→ **What is being asked**:
An exact copy of every record, with no pictures, please.

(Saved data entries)

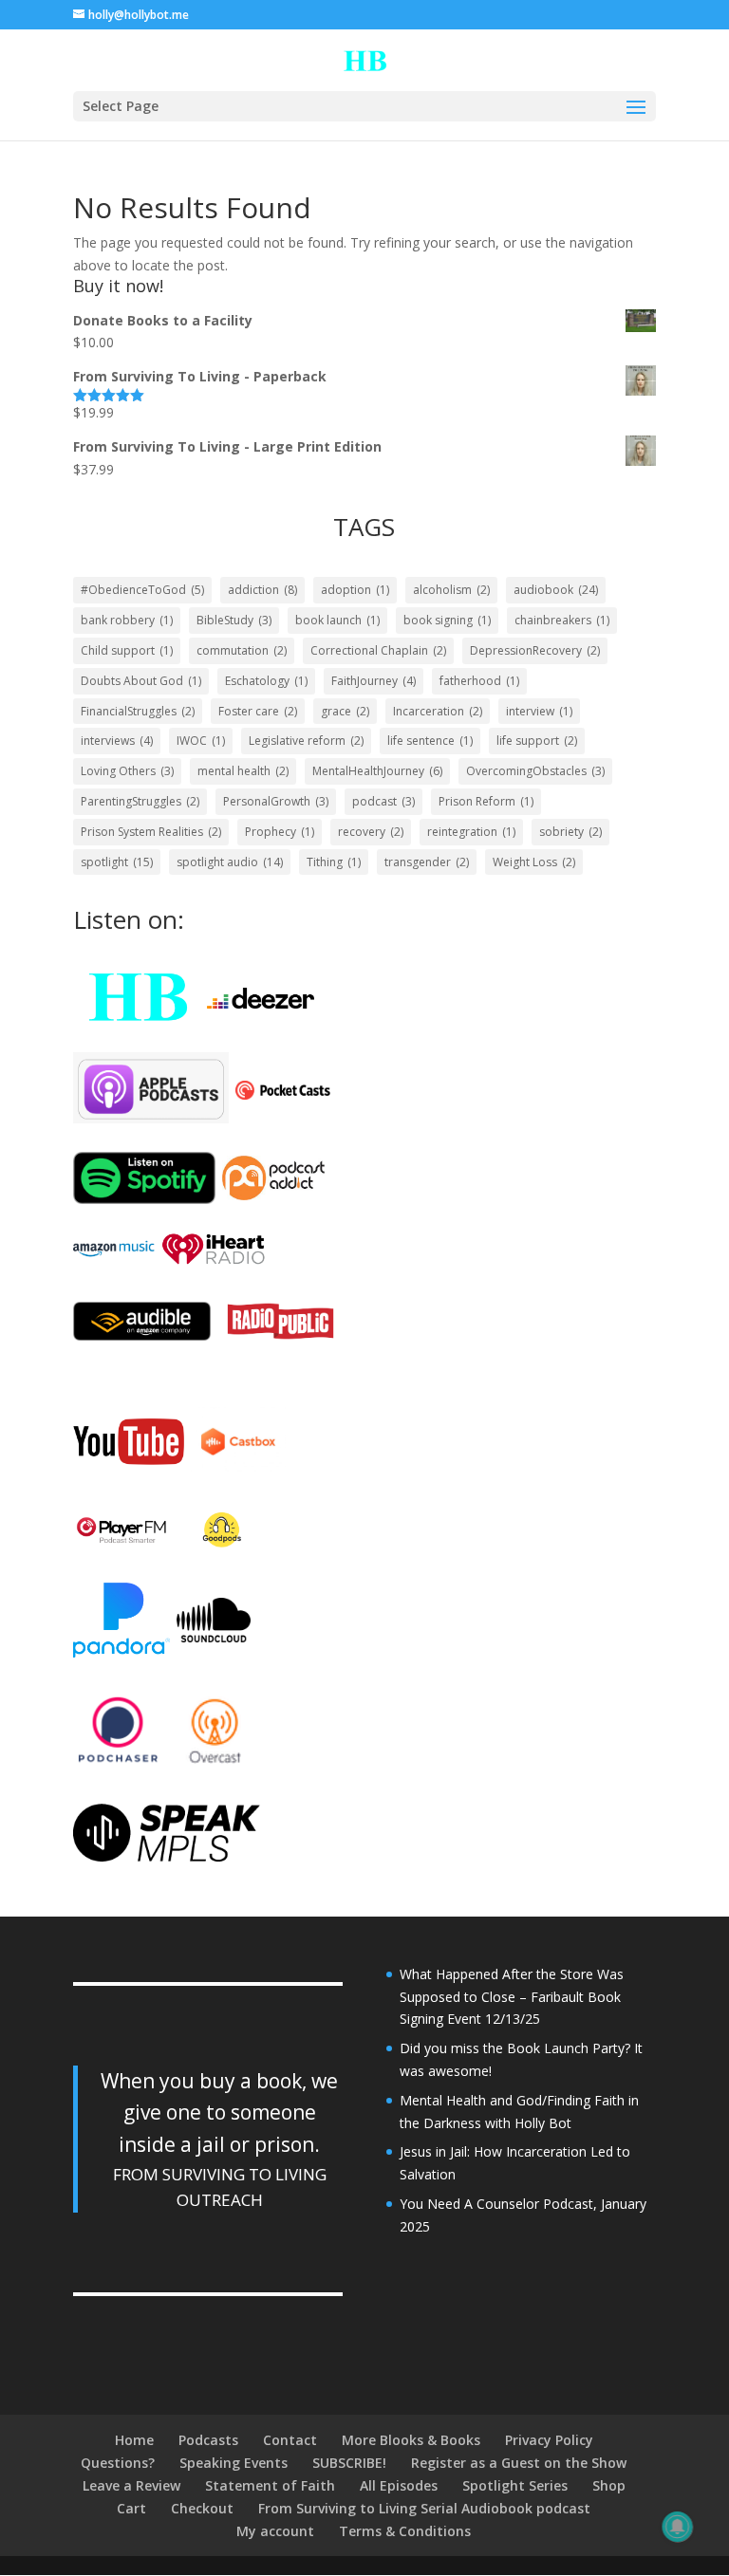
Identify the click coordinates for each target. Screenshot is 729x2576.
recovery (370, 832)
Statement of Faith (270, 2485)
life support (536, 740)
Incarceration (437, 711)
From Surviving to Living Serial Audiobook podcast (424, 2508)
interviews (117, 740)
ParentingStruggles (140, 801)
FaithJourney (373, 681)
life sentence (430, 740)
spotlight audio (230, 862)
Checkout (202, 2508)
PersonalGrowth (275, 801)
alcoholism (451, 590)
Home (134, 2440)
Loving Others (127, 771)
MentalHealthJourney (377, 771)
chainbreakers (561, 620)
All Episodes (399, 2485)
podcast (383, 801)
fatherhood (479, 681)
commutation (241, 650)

→ **Answer to this exercise**:
Identify the click coordinates for each target. Screenshot is 729x2576.
recovery (370, 832)
Statement of Faith (270, 2485)
life support (536, 740)
Incarceration (437, 711)
From Surviving to Living Serial Audiobook podcast (424, 2508)
interviews (117, 740)
ParentingStruggles (140, 801)
FaithJourney (373, 681)
life sentence (430, 740)
spotlight audio (230, 862)
Checkout (202, 2508)
PersonalGrowth (275, 801)
alcoholism (451, 590)
Home (134, 2440)
Loving Others (127, 771)
MentalHealthJourney (377, 771)
chainbreakers (561, 620)
All Episodes (399, 2485)
podcast (383, 801)
fatherhood (479, 681)
commutation (241, 650)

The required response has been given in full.